• [WHAT IS NEEDED] Write out the entries below in full, exactly as given.

Pixel coordinate grounding data:

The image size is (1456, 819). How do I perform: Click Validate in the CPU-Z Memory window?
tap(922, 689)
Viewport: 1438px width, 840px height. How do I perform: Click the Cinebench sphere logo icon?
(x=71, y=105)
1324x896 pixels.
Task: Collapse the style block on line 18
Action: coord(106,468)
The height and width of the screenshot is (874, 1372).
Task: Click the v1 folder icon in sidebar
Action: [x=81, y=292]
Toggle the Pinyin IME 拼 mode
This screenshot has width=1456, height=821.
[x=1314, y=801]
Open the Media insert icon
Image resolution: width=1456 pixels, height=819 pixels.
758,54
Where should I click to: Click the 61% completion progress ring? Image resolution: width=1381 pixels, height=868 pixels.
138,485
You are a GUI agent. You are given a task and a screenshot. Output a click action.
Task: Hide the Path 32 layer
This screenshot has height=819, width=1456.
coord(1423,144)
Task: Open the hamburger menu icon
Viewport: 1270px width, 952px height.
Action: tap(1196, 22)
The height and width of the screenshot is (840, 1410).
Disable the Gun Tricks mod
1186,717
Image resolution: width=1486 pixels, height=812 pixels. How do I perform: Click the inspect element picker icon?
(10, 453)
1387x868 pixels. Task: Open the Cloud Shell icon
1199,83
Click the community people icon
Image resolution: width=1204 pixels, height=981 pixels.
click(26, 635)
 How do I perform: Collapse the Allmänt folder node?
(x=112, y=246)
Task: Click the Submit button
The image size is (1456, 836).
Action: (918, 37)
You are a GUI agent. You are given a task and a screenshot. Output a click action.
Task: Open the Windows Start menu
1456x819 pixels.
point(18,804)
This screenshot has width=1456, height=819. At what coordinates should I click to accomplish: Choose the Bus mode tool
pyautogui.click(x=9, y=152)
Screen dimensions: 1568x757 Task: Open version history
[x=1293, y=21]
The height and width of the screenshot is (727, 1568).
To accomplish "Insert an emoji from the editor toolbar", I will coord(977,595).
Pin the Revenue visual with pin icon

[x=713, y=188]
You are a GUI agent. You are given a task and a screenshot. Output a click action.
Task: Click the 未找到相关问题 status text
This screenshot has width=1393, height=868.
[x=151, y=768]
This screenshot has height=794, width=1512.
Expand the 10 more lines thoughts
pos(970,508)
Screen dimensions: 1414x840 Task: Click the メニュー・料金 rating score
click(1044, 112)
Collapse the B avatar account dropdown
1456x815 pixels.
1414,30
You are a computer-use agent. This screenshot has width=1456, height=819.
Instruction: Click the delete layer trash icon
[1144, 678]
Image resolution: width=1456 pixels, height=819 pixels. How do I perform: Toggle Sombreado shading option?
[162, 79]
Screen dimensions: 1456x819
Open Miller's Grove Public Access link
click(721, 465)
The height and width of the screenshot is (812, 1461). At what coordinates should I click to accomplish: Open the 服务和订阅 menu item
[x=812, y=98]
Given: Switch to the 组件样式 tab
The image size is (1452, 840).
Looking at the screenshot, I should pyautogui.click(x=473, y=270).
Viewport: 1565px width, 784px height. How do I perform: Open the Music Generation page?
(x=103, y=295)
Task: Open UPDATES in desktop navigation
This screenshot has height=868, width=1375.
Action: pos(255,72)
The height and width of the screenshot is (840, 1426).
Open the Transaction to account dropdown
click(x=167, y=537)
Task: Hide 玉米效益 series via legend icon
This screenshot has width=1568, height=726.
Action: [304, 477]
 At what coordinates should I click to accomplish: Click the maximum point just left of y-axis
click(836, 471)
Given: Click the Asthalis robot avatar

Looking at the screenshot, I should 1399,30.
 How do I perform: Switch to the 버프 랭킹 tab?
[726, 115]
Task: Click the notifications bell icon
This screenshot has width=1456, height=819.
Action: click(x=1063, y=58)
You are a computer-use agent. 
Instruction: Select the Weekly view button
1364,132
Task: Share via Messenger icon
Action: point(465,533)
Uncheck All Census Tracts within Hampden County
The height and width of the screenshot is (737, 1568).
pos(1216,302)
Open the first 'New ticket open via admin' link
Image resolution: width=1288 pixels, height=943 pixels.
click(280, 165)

• [EXERCISE RESPONSE]
The image size is (1456, 819). How do I perform: Click Validate in the CPU-Z Memory window?
tap(922, 689)
Viewport: 1438px width, 840px height. How do I perform: Click the Cinebench sphere logo icon?
(x=71, y=105)
1324x896 pixels.
Task: Collapse the style block on line 18
Action: coord(106,468)
The height and width of the screenshot is (874, 1372).
Task: Click the v1 folder icon in sidebar
Action: [x=81, y=292]
Toggle the Pinyin IME 拼 mode
This screenshot has width=1456, height=821.
[x=1314, y=801]
Open the Media insert icon
Image resolution: width=1456 pixels, height=819 pixels.
758,54
Where should I click to: Click the 61% completion progress ring? Image resolution: width=1381 pixels, height=868 pixels.
138,485
You are a GUI agent. You are given a task and a screenshot. Output a click action.
Task: Hide the Path 32 layer
This screenshot has height=819, width=1456.
coord(1423,144)
Task: Open the hamburger menu icon
Viewport: 1270px width, 952px height.
Action: tap(1196, 22)
The height and width of the screenshot is (840, 1410).
Disable the Gun Tricks mod
1186,717
Image resolution: width=1486 pixels, height=812 pixels. How do I perform: Click the inspect element picker icon?
(10, 453)
1387x868 pixels. Task: Open the Cloud Shell icon
1199,83
Click the community people icon
Image resolution: width=1204 pixels, height=981 pixels.
click(26, 635)
 How do I perform: Collapse the Allmänt folder node?
(x=112, y=246)
Task: Click the Submit button
The image size is (1456, 836).
Action: (918, 37)
You are a GUI agent. You are given a task and a screenshot. Output a click action.
Task: Open the Windows Start menu
1456x819 pixels.
point(18,804)
This screenshot has width=1456, height=819. At what coordinates should I click to accomplish: Choose the Bus mode tool
pyautogui.click(x=9, y=152)
Screen dimensions: 1568x757 Task: Open version history
[x=1293, y=21]
The height and width of the screenshot is (727, 1568).
To accomplish "Insert an emoji from the editor toolbar", I will coord(977,595).
Pin the Revenue visual with pin icon

[x=713, y=188]
You are a GUI agent. You are given a task and a screenshot. Output a click action.
Task: Click the 未找到相关问题 status text
This screenshot has width=1393, height=868.
[x=151, y=768]
This screenshot has height=794, width=1512.
Expand the 10 more lines thoughts
pos(970,508)
Screen dimensions: 1414x840 Task: Click the メニュー・料金 rating score
click(1044, 112)
Collapse the B avatar account dropdown
1456x815 pixels.
1414,30
You are a computer-use agent. This screenshot has width=1456, height=819.
Instruction: Click the delete layer trash icon
[1144, 678]
Image resolution: width=1456 pixels, height=819 pixels. How do I perform: Toggle Sombreado shading option?
[162, 79]
Screen dimensions: 1456x819
Open Miller's Grove Public Access link
click(721, 465)
The height and width of the screenshot is (812, 1461). At what coordinates should I click to accomplish: Open the 服务和订阅 menu item
[x=812, y=98]
Given: Switch to the 组件样式 tab
The image size is (1452, 840).
Looking at the screenshot, I should pyautogui.click(x=473, y=270).
Viewport: 1565px width, 784px height. How do I perform: Open the Music Generation page?
(x=103, y=295)
Task: Open UPDATES in desktop navigation
This screenshot has height=868, width=1375.
Action: pos(255,72)
The height and width of the screenshot is (840, 1426).
Open the Transaction to account dropdown
click(x=167, y=537)
Task: Hide 玉米效益 series via legend icon
This screenshot has width=1568, height=726.
Action: [304, 477]
 At what coordinates should I click to accomplish: Click the maximum point just left of y-axis
click(836, 471)
Given: Click the Asthalis robot avatar

Looking at the screenshot, I should 1399,30.
 How do I perform: Switch to the 버프 랭킹 tab?
[726, 115]
Task: Click the notifications bell icon
This screenshot has width=1456, height=819.
Action: click(x=1063, y=58)
You are a computer-use agent. 
Instruction: Select the Weekly view button
1364,132
Task: Share via Messenger icon
Action: point(465,533)
Uncheck All Census Tracts within Hampden County
The height and width of the screenshot is (737, 1568).
pos(1216,302)
Open the first 'New ticket open via admin' link
Image resolution: width=1288 pixels, height=943 pixels.
click(280, 165)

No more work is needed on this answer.